Re: [PATCH 5/5] fs: don't set *REFERENCED unless we are on the lru list

Josef Bacik <jbacik@xxxxxx> · Thu, 27 Oct 2016 09:13:44 -0400

On 10/26/2016 08:30 PM, Dave Chinner wrote:
On Wed, Oct 26, 2016 at 11:11:35AM -0400, Josef Bacik wrote:
On 10/25/2016 06:01 PM, Dave Chinner wrote:
On Tue, Oct 25, 2016 at 02:41:44PM -0400, Josef Bacik wrote:
With anything that populates the inode/dentry cache with a lot of one time use
inodes we can really put a lot of pressure on the system for things we don't
need to keep in cache.  It takes two runs through the LRU to evict these one use
entries, and if you have a lot of memory you can end up with 10's of millions of
entries in the dcache or icache that have never actually been touched since they
were first instantiated, and it will take a lot of CPU and a lot of pressure to
evict all of them.

So instead do what we do with pagecache, only set the *REFERENCED flags if we
are being used after we've been put onto the LRU.  This makes a significant
difference in the system's ability to evict these useless cache entries.  With a
fs_mark workload that creates 40 million files we get the following results (all
in files/sec)

What's the workload, storage, etc?

Oops sorry I thought I said it.  It's fs_mark creating 20 million
empty files on a single NVME drive.

How big is the drive/filesystem (e.g. has impact on XFS allocation
concurrency)?  And multiple btrfs subvolumes, too, by the sound of
it. How did you set those up?  What about concurrency, directory
sizes, etc?  Can you post the fsmark command line as these details
do actually matter...

Getting the benchmark configuration to reproduce posted results
should not require playing 20 questions!

This is the disk

Disk /dev/nvme0n1: 1.8 TiB, 2000398934016 bytes, 3907029168 sectors

This is the script

https://paste.fedoraproject.org/461874/73910147/1

It's on a 1 socket 8 core cpu with 16gib of ram.

The reason Btrfs has a much larger improvement is because it holds a lot more
things in memory so benefits more from faster slab reclaim, but across the board
is an improvement for each of the file systems.

Less than 1% for XFS and ~1.5% for ext4 is well within the
run-to-run variation of fsmark.
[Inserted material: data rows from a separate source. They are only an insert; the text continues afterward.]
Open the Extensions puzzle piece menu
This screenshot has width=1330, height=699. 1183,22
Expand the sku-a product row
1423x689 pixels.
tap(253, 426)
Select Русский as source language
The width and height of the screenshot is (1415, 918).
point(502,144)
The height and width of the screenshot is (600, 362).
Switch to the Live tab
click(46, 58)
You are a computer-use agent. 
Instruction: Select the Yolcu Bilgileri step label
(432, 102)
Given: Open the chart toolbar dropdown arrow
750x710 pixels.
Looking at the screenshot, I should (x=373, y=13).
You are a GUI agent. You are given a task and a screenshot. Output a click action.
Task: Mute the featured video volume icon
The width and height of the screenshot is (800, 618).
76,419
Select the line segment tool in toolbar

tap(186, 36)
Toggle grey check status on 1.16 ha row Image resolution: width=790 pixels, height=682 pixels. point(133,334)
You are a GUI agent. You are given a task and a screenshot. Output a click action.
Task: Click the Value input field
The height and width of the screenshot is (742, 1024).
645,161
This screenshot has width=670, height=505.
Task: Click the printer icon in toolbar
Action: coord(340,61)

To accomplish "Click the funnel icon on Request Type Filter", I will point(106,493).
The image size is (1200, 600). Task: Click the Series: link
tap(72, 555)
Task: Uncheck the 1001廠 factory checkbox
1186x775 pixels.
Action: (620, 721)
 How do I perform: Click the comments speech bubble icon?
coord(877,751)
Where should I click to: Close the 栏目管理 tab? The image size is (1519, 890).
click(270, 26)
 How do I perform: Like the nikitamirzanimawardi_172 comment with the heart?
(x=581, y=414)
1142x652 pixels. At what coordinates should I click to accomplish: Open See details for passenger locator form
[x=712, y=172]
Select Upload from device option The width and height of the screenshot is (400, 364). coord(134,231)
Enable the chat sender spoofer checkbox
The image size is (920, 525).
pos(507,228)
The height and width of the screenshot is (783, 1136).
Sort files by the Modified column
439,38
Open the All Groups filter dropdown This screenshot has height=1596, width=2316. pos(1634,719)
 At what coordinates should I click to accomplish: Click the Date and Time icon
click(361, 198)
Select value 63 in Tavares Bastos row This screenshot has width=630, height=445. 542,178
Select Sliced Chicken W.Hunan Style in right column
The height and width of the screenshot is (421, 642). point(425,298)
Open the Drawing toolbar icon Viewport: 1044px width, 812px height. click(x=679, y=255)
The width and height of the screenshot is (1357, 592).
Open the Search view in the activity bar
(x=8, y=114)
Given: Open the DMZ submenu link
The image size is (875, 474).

It looks like it might be slightly
faster, but it's not a cut-and-dried win for anything other than
btrfs.

Sure the win in this benchmark is clearly benefiting btrfs the most,
but I think the overall approach is sound and likely to help
everybody in theory.

Yup, but without an explanation of why it makes such a big change to
btrfs, we can't really say what effect it's really going to have.
Why does cycling the inode a second time through the LRU make any
difference? Once we're in steady state on this workload, one or two
cycles through the LRU should make no difference at all to
performance because all the inodes are instantiated in identical
states (including the referenced bit) and so scanning treats every
inode identically. i.e. the reclaim rate (i.e. how often
evict_inode() is called) should be exactly the same and the only
difference is the length of time between the inode being put on the
LRU and when it is evicted.

Is there an order difference in reclaim as a result of earlier
reclaim? Is btrfs_evict_inode() blocking on a sleeping lock in btrfs
rather than contending on spinning locks? Is it having to wait for
transaction commits or some other metadata IO because reclaim is
happening earlier? i.e. The question I'm asking is what, exactly,
leads to such a marked performance improvement in steady state
behaviour?

I would have seen this in my traces.  There's tooooons of places to improve 
btrfs's performance and behavior here no doubt.  But simply moving from 
pagecache to a slab shrinker shouldn't have drastically changed how we perform 
in this test.  I feel like the shrinkers need to be used differently, but I 
completely destroyed vmscan.c trying different approaches and none of them made 
a difference like this patch made.  From what I was seeing in my trace we were 
simply reclaiming less per kswapd scan iteration with the old approach vs. the 
new approach.

I want to know because if there's behavioural changes in LRU reclaim
order having a significant effect on affecting btrfs, then there is
going to be some effects on other filesystems, too. Maybe not in
this benchmark, but we can't anticipate potential problems if we
don't understand exactly what is going on here.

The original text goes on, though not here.